- **TASK REQUIREMENTS**
Skip every line before the one containing "Download (831, 1115)", then copy that line and the rest of the entries below exactly, through the last line.

(Stored items)
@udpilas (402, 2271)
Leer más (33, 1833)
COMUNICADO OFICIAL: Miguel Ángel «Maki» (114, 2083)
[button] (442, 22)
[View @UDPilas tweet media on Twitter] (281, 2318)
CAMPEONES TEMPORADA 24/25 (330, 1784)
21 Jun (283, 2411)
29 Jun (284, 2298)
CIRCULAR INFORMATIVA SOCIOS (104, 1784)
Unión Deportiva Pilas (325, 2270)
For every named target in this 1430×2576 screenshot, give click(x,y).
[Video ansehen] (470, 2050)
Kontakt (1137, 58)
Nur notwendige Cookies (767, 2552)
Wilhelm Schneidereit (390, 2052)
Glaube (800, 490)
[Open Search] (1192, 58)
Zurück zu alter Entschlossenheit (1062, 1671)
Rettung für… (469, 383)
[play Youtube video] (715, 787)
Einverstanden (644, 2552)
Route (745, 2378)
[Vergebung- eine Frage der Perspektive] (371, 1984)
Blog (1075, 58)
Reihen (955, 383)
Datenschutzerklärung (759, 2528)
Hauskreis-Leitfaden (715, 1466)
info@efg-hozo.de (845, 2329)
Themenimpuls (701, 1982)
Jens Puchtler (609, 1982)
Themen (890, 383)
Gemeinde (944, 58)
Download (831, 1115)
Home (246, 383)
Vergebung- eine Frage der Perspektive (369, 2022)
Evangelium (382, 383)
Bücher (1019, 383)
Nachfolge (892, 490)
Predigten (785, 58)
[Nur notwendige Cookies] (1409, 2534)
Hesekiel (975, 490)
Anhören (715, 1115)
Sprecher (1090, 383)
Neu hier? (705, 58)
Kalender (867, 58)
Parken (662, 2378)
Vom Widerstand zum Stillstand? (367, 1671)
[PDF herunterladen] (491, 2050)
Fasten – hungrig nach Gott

- **ANSWER AREA**
Download (831, 1115)
Home (246, 383)
Vergebung- eine Frage der Perspektive (369, 2022)
Evangelium (382, 383)
Bücher (1019, 383)
Nachfolge (892, 490)
Predigten (785, 58)
[Nur notwendige Cookies] (1409, 2534)
Hesekiel (975, 490)
Anhören (715, 1115)
Sprecher (1090, 383)
Neu hier? (705, 58)
Kalender (867, 58)
Parken (662, 2378)
Vom Widerstand zum Stillstand? (367, 1671)
[PDF herunterladen] (491, 2050)
Fasten – hungrig nach Gott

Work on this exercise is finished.